The Secret History of the Semi-Colon

Governor Edmund J. Davis was not excessively happy with the results of the 1873 Texas gubernatorial election. He had, after all, lost. The Democratic challenger, Richard Coke, received almost twice as many votes as he had. Desperate to stay in office, the Governor allowed his friends to explore a novel avenue of redress: they would get the election declared illegal by the courts.

The plan went as follows. A man named Joseph Rodriguez had been arrested and accused of voting twice in the election. He was to be represented in court by supporters of Governor Davis, who would reason that Rodriguez couldn’t have broken the law, because the election itself had been conducted unlawfully. The Texan constitution (the argument went) required that polls remain open for four days, but the 1873 election took place on a single day. And what made Rodriguez’s lawyers so sure of their constitutional interpretation? A semicolon.

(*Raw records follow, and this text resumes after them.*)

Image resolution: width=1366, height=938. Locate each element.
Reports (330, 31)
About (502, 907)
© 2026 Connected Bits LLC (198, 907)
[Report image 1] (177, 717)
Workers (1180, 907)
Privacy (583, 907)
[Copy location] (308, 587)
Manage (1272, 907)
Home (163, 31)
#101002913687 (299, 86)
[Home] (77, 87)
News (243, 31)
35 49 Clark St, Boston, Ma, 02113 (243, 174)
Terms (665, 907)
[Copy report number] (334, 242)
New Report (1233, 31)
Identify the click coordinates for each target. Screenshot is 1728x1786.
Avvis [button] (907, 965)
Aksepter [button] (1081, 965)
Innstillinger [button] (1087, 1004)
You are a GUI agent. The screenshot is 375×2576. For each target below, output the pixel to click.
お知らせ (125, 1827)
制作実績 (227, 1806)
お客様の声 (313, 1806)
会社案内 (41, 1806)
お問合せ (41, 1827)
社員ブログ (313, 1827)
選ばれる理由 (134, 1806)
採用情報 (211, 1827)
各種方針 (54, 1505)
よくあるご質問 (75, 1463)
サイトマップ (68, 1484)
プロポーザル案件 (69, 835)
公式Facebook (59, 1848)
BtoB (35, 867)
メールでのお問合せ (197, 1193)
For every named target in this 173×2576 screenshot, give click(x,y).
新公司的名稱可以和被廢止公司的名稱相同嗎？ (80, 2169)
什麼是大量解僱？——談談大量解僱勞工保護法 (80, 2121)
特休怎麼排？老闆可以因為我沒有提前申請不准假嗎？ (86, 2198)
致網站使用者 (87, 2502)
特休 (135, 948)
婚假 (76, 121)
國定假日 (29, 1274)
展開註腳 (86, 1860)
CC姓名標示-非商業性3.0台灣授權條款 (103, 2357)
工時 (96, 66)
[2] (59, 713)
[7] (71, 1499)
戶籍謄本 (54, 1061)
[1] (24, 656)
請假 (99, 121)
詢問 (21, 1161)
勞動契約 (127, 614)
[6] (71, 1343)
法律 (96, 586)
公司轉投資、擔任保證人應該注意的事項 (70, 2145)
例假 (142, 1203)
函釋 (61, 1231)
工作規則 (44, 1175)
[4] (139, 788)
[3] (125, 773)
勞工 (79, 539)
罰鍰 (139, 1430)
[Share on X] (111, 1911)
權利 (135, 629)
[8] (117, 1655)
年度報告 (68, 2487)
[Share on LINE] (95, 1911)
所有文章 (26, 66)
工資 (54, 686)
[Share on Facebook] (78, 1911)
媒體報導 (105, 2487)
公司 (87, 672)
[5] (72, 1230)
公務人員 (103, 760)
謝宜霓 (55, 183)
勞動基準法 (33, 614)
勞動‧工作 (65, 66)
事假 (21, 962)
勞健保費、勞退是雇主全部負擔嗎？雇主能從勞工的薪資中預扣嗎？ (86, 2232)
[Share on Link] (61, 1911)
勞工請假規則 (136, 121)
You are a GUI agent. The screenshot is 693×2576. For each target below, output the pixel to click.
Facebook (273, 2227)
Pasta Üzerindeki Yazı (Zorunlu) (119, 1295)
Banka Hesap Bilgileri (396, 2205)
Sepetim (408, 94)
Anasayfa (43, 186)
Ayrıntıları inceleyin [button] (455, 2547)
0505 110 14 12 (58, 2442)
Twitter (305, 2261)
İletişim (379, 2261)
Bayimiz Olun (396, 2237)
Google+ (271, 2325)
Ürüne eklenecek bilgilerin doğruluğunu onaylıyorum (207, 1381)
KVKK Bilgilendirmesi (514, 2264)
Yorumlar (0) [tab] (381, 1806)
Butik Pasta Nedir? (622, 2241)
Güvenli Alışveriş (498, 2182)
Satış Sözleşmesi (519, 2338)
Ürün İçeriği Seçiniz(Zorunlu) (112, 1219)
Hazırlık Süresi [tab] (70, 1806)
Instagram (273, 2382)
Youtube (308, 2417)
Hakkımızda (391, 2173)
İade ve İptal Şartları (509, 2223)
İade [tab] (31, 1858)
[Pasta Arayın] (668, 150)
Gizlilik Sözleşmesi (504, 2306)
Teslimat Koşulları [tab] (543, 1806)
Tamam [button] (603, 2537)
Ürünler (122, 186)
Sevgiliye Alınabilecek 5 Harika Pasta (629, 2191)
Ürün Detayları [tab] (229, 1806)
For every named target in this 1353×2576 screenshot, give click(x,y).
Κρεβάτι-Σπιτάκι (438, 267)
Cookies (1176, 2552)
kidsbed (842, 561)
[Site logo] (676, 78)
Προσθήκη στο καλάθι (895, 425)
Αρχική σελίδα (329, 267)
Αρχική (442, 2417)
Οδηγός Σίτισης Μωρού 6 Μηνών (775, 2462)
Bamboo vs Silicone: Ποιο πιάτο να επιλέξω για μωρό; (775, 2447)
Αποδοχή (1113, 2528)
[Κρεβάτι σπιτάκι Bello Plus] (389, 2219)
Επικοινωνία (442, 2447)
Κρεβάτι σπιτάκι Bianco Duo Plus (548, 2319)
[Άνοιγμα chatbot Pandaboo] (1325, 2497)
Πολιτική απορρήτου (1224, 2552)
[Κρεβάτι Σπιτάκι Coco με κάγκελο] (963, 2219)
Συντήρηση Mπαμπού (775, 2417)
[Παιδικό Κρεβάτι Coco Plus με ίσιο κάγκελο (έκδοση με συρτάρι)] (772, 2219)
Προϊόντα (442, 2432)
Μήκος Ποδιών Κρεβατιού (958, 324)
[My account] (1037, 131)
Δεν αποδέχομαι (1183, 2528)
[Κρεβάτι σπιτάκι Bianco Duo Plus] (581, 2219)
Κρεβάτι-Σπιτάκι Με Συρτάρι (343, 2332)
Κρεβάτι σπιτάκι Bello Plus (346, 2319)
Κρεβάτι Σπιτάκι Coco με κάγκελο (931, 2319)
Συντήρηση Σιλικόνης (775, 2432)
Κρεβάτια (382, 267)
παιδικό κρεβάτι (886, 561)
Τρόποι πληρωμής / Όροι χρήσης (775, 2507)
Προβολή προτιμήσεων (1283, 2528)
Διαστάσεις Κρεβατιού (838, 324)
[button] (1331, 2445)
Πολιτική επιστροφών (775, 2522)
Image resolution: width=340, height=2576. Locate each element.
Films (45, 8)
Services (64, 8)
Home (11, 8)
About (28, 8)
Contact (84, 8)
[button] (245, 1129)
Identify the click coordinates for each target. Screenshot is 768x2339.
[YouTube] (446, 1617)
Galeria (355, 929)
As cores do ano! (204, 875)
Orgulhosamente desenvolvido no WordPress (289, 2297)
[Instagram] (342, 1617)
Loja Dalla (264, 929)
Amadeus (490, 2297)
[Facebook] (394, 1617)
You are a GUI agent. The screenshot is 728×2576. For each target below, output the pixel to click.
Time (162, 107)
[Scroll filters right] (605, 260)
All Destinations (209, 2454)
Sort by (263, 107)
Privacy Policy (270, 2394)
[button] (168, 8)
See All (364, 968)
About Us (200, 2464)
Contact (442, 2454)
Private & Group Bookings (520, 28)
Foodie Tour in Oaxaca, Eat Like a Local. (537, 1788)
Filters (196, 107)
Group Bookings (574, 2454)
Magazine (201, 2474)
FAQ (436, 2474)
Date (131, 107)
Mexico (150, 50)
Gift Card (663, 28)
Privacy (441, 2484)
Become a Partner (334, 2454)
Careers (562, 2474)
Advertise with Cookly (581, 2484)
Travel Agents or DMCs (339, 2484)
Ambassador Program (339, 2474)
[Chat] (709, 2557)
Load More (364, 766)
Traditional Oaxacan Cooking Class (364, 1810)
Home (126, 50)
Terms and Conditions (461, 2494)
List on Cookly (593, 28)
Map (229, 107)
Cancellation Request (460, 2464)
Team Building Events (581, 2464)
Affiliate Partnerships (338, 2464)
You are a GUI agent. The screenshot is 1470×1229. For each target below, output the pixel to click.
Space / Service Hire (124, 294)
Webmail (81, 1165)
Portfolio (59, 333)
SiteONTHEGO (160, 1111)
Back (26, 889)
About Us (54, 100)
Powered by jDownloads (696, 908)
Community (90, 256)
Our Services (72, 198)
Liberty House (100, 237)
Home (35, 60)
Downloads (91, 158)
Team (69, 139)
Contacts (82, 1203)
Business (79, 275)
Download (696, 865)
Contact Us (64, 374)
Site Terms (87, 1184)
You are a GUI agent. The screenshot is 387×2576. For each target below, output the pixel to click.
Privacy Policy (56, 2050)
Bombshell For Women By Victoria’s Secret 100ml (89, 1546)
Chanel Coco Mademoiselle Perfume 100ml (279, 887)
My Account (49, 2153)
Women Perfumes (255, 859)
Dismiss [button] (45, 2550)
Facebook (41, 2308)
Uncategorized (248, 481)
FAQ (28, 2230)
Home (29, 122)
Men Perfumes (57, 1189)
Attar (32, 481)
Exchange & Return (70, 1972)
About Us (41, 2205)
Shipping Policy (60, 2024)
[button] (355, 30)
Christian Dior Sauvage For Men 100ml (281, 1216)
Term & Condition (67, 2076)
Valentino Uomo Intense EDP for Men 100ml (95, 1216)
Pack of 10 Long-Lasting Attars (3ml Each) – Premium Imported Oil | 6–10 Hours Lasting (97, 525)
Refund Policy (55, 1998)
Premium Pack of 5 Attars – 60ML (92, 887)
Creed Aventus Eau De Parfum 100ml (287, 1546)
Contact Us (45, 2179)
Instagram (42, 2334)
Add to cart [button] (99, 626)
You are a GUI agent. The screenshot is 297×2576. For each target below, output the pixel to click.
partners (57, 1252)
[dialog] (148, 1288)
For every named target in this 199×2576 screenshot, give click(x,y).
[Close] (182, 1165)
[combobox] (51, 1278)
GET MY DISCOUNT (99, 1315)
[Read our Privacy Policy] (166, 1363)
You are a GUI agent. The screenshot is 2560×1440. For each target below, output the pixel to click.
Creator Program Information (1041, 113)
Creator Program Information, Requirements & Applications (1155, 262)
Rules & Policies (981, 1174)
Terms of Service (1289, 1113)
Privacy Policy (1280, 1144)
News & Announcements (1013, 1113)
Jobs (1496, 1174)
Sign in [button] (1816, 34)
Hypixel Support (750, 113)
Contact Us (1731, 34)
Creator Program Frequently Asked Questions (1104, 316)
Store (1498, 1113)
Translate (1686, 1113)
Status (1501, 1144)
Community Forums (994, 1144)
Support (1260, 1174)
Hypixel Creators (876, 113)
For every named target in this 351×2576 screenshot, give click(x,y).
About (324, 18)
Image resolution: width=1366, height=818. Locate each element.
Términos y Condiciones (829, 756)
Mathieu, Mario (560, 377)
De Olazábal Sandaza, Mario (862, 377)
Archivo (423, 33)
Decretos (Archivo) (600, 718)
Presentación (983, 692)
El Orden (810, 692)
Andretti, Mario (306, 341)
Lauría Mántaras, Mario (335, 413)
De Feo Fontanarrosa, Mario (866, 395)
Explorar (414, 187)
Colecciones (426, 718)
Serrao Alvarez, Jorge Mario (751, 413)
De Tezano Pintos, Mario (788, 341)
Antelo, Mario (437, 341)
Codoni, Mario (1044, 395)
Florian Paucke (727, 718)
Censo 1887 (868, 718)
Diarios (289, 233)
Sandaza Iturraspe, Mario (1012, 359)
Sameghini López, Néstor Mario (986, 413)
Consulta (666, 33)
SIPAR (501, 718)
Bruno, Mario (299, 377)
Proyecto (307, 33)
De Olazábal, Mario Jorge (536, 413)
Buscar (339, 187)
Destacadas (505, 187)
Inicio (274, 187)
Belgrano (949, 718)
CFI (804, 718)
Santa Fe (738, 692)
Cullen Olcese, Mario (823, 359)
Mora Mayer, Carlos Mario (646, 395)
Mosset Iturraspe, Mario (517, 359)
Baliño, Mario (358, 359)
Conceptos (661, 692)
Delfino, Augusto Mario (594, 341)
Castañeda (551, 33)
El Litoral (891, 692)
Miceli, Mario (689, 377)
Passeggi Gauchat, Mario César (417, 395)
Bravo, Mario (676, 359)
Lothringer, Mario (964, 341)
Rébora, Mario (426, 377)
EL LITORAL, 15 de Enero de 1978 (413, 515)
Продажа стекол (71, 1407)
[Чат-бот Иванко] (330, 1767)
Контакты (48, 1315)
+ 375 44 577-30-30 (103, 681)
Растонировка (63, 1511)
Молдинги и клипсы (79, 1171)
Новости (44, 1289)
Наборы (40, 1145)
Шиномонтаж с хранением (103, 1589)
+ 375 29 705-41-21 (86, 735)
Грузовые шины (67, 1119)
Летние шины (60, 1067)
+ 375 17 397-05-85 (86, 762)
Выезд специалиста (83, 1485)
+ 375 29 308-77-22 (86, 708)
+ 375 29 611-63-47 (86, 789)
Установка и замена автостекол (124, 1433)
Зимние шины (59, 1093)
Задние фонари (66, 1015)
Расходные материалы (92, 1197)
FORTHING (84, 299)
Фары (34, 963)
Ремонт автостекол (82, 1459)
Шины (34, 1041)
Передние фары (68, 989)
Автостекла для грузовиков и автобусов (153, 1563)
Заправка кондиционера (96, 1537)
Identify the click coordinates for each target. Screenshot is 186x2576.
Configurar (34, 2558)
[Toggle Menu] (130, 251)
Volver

This divisive piece of punctuation has been around in something like its current form for about 500 years. Its use grew rapidly over the seventeenth century, before peaking around the turn of the 19th century, from which time it has suffered a sad, controversy-flecked decline in popularity.

Over the years, it has been the subject of violent disagreement. And the word “violent” is no mere rhetorical flourish: this thing has human blood on its hands. Well-known and oft-cited examples include a duel in 1837 between two French professors over a colon/semicolon disagreement, and the execution of the New Jersey murderer Salvatorre Merra in 1927 despite his counsel’s claim that a semicolon in the jury’s verdict should have spared his life.

At other times, the fights have been limited to sharp words. The semicolon has been charged, historically, with being the accomplice of snobs and pedants. Kurt Vonnegut, for the prosecution, once derided it as something whose only purpose was to demonstrate that its user “had been to college”. Arguing for the defense, Henry de Montherlant wrote that you could tell a man of judgment by the way he used a semicolon.

So which is it? Useful, elegant way to syntactical clarity, or the tattoo of a sententious show-off? The problem is that the semicolon is the substitute teacher of punctuation: although it can serve in almost every role when the usual candidates aren’t available, it isn’t really purpose-designed for anything. Although the defenders of the semicolon argue passionately for its ability to convey nuance, it can, oftentimes, be replaced with a full stop, a comma, a dash or a full-blown colon without changing much of anything.

This late crisis of confidence in the semicolon’s necessity – given voice by an onslaught of articles, starting in 2008, on the topic – is international. Readers of the French website Rue89 were surprised to read a few years ago that President Nicolas Sarkozy was going to protect the point-virgule by presidential decree. Public documents would, by law, include at least three semicolons, as a form of punctuational affirmative action.

The story was an April Fool’s joke, but it reflected a wider unease about the decline of the French semicolon which (it is argued) stems from the growing influence of a supposedly shorter, punchier English sentence. James Grieve, visiting fellow in French studies at ANU, notes however that the French sentence has less need of a semicolon than the English. Whatever the case, we can at least be thankful that the debate has been confined to the pages of the quality press.

The semicolon in the Texan Constitution, on the other hand, almost led to a shoot-out. The Supreme Court – coincidentally packed with friends of Governor Davis – decided in favour of Rodriguez in January 1874. The constitution decreed that elections “shall be held at the county-seats…until otherwise provided by law; and the polls shall be opened for four days.” The Texan legislature thought this gave them the right to shorten the polling period by law, which they did.

But the Court ruled that the semicolon divided the sentence into two distinct parts, which meant that the bit before the semicolon couldn’t be construed as applying to the bit afterwards. The legislature had no power to shorten the polling period – so the election, and Coke’s victory, were legally void.

There was, obviously, only one reasonable way to resolve the dispute: forcibly. An armed band of Davis supporters took control of the first level of the Capitol building and declared that the incumbent governor was still in charge. Coke supporters, not to be outdone, stormed the building and set up camp on the second floor. The semicolon threatened to provoke a massacre. Fortunately, the President, Ulysses S. Grant, saw sanity and declined Davis’s request for federal assistance. Coke became the new governor and the Semicolon Case (as the history books now know it) was resolved – to everlasting relief – peacefully.